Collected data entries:
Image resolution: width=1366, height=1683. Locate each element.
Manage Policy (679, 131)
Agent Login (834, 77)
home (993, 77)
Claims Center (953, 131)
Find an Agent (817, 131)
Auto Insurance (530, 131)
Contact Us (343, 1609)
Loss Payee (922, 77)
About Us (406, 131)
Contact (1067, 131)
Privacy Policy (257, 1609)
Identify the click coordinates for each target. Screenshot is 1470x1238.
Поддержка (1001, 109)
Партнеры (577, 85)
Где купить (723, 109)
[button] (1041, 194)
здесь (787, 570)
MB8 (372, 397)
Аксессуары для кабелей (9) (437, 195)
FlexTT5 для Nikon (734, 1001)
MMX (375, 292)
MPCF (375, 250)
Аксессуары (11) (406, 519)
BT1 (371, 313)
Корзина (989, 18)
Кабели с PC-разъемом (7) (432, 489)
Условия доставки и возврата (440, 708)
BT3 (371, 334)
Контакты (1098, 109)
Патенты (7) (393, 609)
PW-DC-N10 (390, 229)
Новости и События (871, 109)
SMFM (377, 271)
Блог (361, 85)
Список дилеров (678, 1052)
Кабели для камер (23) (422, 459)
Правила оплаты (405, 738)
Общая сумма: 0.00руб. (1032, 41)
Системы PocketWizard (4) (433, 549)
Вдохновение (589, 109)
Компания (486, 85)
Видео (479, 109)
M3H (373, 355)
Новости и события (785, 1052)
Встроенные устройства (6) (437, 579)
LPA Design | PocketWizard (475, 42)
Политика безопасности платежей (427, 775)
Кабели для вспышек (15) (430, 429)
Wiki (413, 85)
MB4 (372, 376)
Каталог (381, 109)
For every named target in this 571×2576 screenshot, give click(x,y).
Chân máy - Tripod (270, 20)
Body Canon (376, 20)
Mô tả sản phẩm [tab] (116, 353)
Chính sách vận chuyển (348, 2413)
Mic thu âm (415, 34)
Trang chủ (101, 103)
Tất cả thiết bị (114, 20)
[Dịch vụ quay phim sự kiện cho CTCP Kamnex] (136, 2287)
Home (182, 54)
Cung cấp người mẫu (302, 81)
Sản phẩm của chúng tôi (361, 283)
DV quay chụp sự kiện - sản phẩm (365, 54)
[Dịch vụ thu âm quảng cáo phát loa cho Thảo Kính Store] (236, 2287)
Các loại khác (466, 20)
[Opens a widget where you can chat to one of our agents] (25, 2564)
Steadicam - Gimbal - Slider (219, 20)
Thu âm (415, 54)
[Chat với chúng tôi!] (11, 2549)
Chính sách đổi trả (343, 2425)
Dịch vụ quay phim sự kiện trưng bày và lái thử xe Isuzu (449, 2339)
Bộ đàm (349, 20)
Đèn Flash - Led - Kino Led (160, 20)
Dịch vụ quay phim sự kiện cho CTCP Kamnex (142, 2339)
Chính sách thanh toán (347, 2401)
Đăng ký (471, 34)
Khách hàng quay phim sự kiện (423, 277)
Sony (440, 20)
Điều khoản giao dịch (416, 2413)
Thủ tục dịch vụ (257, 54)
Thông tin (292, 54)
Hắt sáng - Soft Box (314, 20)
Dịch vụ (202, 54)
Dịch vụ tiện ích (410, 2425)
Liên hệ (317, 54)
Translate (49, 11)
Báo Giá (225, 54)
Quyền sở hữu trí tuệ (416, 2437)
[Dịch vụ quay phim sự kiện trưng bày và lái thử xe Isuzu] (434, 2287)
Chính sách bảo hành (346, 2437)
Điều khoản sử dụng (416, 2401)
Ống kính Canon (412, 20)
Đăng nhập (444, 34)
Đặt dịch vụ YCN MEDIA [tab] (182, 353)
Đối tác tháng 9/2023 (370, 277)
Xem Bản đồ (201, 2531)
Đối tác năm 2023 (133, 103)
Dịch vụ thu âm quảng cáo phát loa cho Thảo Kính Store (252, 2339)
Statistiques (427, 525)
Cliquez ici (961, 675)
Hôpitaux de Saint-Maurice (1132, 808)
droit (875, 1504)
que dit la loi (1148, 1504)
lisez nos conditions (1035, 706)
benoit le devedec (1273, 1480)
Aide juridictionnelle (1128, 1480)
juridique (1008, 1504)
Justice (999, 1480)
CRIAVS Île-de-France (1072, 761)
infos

_Work item_
What is needed is an exact copy of the lines above, from the one containing "Chính sách đổi trả (343, 2425)" through the one containing "Đối tác tháng 9/2023 (370, 277)", with nothing added.

_Written response_
Chính sách đổi trả (343, 2425)
Dịch vụ quay phim sự kiện trưng bày và lái thử xe Isuzu (449, 2339)
Bộ đàm (349, 20)
Đèn Flash - Led - Kino Led (160, 20)
Dịch vụ quay phim sự kiện cho CTCP Kamnex (142, 2339)
Chính sách thanh toán (347, 2401)
Đăng ký (471, 34)
Khách hàng quay phim sự kiện (423, 277)
Sony (440, 20)
Điều khoản giao dịch (416, 2413)
Thủ tục dịch vụ (257, 54)
Thông tin (292, 54)
Hắt sáng - Soft Box (314, 20)
Dịch vụ (202, 54)
Dịch vụ tiện ích (410, 2425)
Liên hệ (317, 54)
Translate (49, 11)
Báo Giá (225, 54)
Quyền sở hữu trí tuệ (416, 2437)
[Dịch vụ quay phim sự kiện trưng bày và lái thử xe Isuzu] (434, 2287)
Chính sách bảo hành (346, 2437)
Điều khoản sử dụng (416, 2401)
Ống kính Canon (412, 20)
Đăng nhập (444, 34)
Đặt dịch vụ YCN MEDIA [tab] (182, 353)
Đối tác tháng 9/2023 (370, 277)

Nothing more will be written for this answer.